= TASK PROMPT =
Take the line containing "Screen dimensions: 664x638" and every line below it through the end of the entries, and output them verbatim, pictures excluded.

= Saved entries =
[Start of section]

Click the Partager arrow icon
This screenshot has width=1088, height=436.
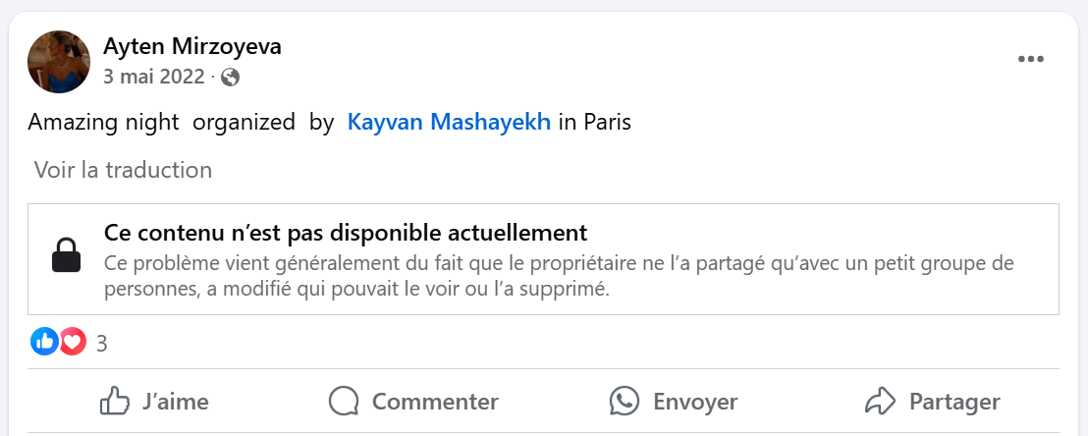(881, 402)
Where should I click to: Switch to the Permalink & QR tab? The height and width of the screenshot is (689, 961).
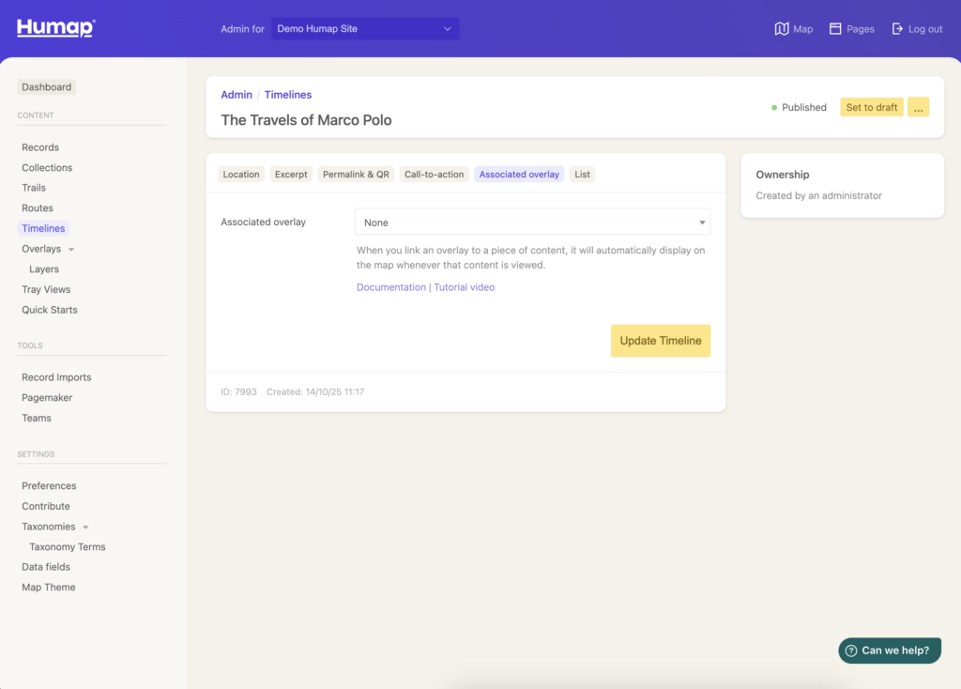coord(356,175)
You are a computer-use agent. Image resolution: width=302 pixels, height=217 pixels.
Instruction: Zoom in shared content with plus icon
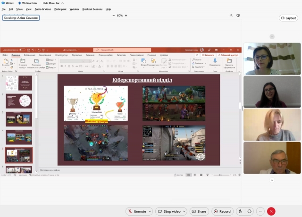coord(126,16)
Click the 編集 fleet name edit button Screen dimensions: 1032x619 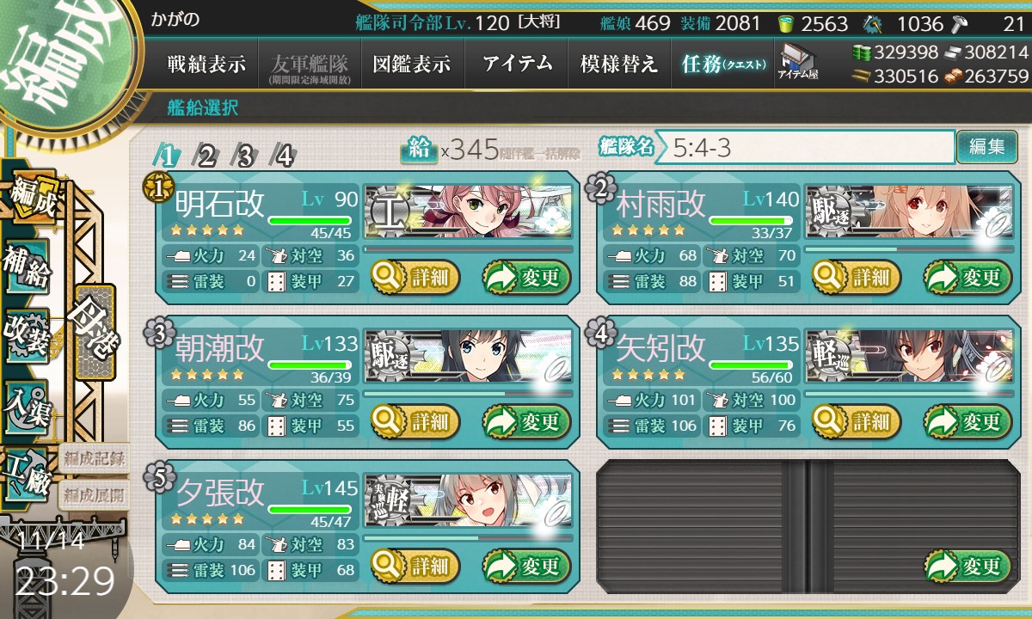tap(986, 147)
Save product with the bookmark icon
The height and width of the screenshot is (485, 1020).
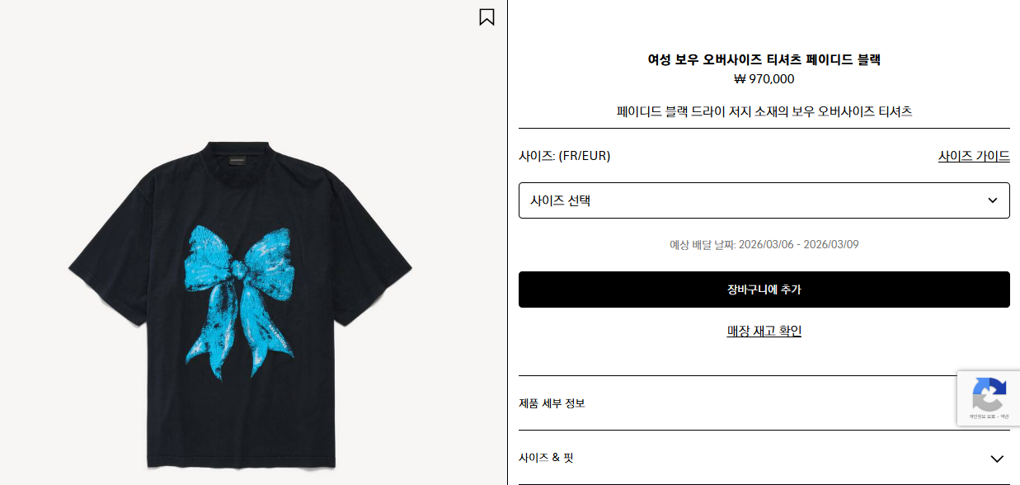tap(487, 16)
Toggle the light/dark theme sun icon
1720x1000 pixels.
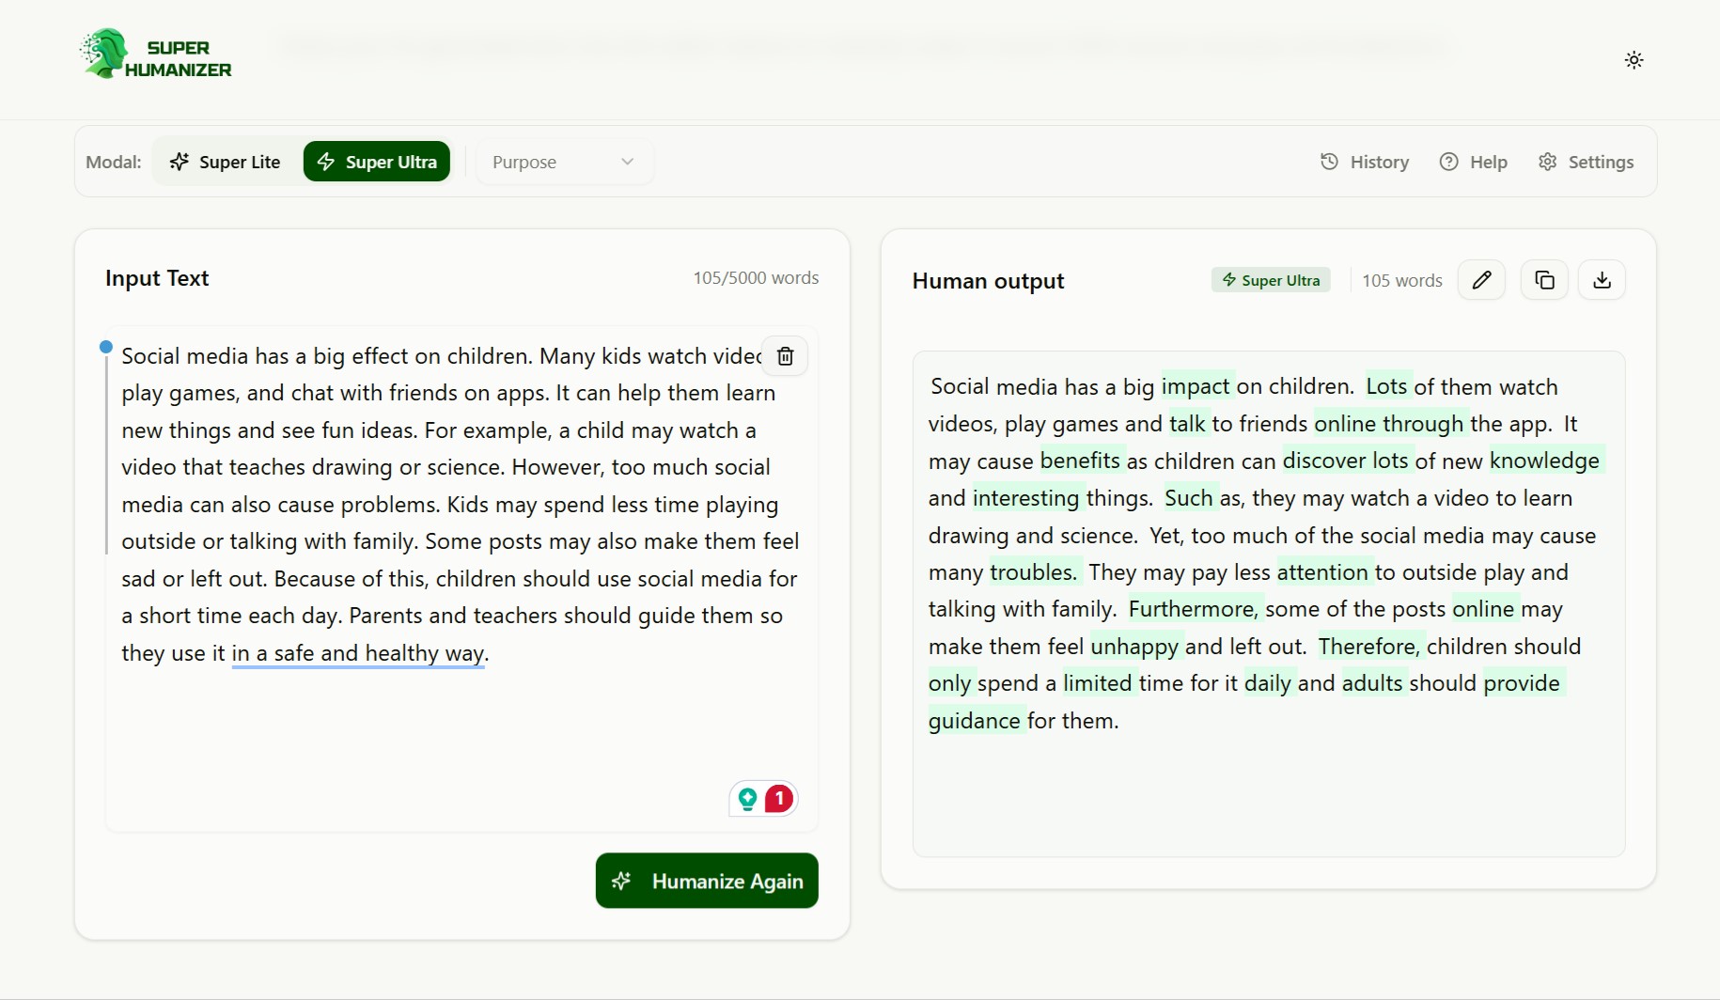click(x=1634, y=60)
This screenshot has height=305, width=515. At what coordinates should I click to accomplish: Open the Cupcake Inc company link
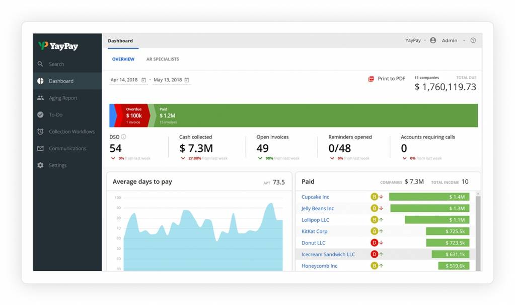point(315,197)
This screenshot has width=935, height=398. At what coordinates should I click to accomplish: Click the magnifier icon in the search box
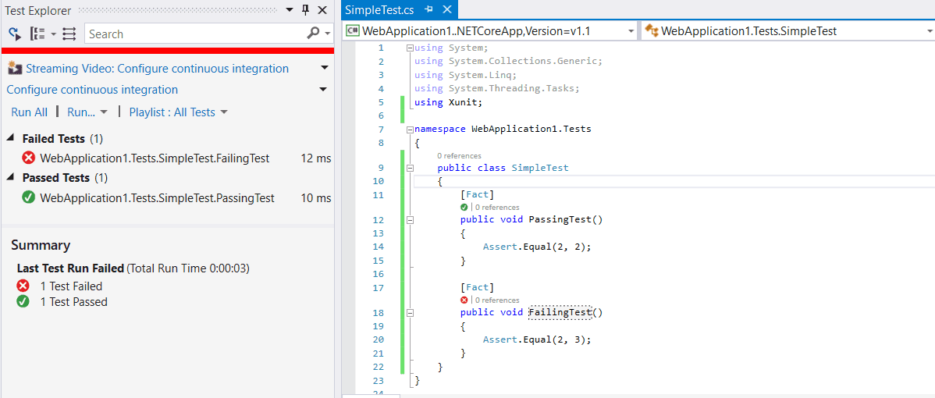tap(314, 33)
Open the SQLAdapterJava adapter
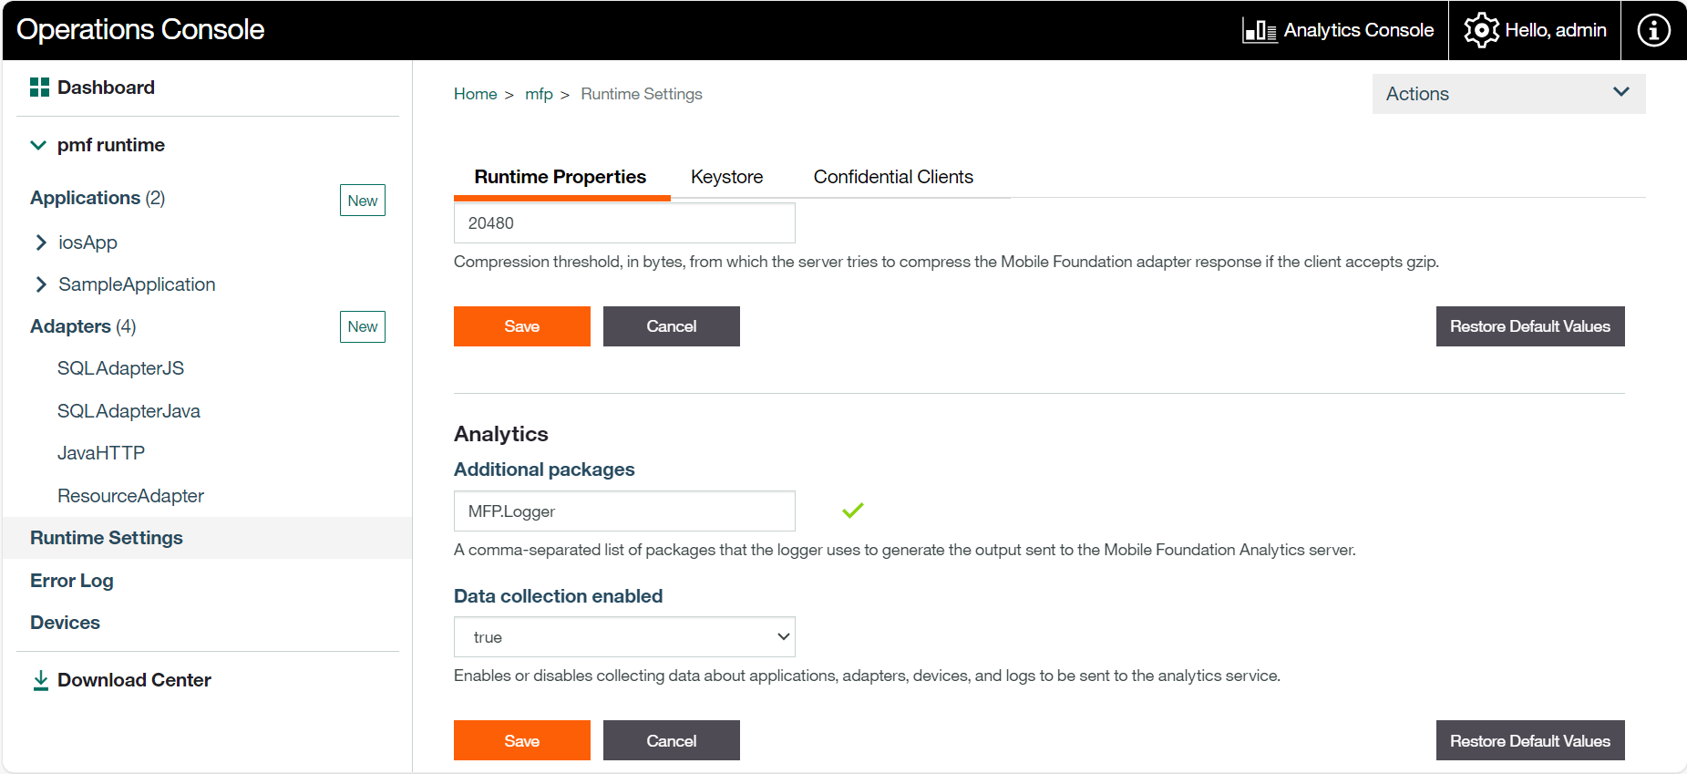This screenshot has width=1687, height=774. click(x=129, y=411)
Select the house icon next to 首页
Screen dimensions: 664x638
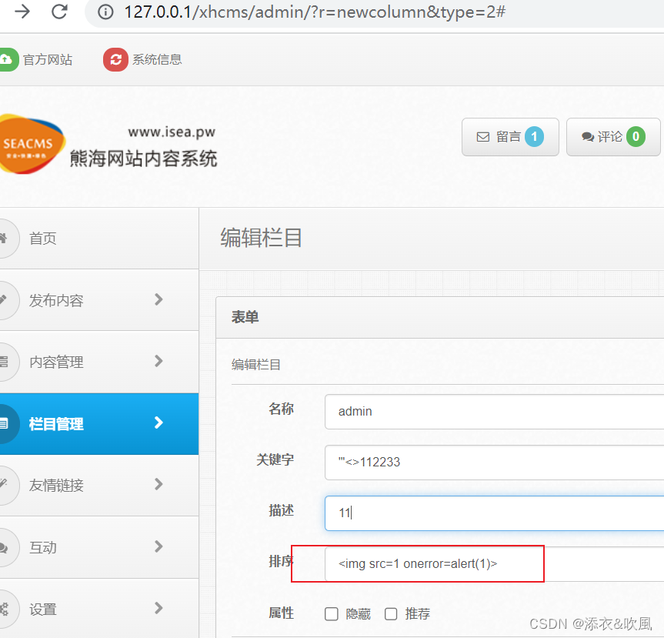(x=6, y=238)
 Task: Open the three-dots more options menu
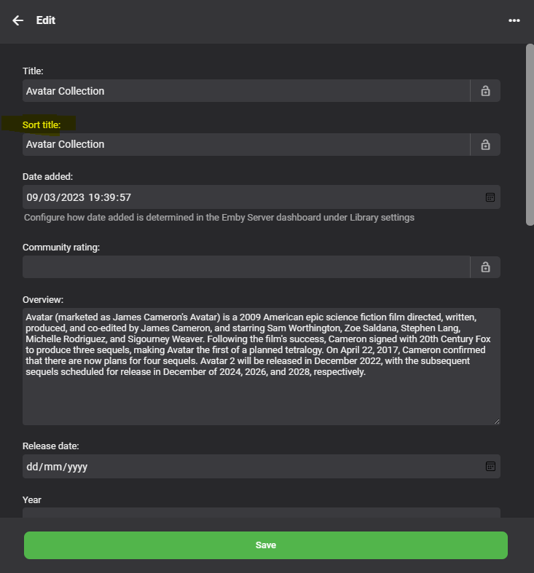coord(514,20)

[End of section]

= FINISHED TASK =
Screen dimensions: 664x638
(x=6, y=238)
 Task: Open the three-dots more options menu
coord(514,20)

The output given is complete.